22 of 23 people found the following review helpful:
5.0 out of 5 stars
The heart of a family, August 25, 2011
The Call called me, only faintly at first with its terse log-like entries. So this is going to be a book about a country vet who delivers goats, sews up a horse that listens to classical music, and relates to a zebra? It is. And more.
I've been inside the head of David Appleton and the heart of the Appleton family. A heart that holds lots of love and laughter, but is also pulled, twisted, and strained. Murphy knows about families and knows how to tell their stories--very well. Despite its unusual abrupt style, she brings the Appleton family fully to life, not only David and Jen, but the three children. Nights are cold; snow falls.
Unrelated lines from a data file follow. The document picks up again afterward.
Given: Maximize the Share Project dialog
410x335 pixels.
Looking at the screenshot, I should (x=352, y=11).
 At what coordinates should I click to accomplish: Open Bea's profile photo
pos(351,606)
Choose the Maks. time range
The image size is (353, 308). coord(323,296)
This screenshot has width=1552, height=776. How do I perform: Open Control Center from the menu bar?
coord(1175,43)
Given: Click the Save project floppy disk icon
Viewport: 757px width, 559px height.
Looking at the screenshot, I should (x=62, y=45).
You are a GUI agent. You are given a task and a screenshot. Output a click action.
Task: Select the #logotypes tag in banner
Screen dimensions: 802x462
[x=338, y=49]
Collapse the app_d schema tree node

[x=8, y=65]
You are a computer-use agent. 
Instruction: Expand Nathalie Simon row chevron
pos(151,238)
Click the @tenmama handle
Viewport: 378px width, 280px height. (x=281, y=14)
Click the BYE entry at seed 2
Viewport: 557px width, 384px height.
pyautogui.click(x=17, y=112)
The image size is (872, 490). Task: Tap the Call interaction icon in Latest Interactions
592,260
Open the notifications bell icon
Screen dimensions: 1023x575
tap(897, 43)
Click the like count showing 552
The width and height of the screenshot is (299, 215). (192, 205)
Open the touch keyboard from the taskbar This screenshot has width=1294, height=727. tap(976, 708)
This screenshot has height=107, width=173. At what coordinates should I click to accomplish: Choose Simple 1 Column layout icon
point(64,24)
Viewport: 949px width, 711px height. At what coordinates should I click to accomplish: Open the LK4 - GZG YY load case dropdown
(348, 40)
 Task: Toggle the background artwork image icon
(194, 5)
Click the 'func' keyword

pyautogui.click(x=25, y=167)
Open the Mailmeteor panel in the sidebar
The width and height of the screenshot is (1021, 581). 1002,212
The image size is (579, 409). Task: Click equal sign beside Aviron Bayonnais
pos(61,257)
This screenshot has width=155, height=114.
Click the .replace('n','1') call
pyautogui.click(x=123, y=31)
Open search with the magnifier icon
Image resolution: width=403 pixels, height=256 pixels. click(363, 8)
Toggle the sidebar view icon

Parents bicker. Children come out with the unexpected. Family dinners are so delicious, that I flipped to the back vainly hoping for recipes. Ah, the pork chops! Oh, the gypsy soup. Outside of the household, Murphy has captured many of the small town's 600 quirky residents in brief but colorful sketches. She has an eye; she has an ear; she has a true voice.
I quickly answered the call of the book and sank into full-time reading. Then, the tragic accident that almost rends the family took me with a jolt. It mirrored a decades old episode in my own family's journey so closely and clearly, that I almost shut the book, but I persevered. Glad I am and I can testify that account of the Appletons' suffering is pinpoint accurate.
A fine book. How fine? I immediately ordered one of Murphy's children's books for my five-year-old granddaughter. Now I'm off to make gypsy soup.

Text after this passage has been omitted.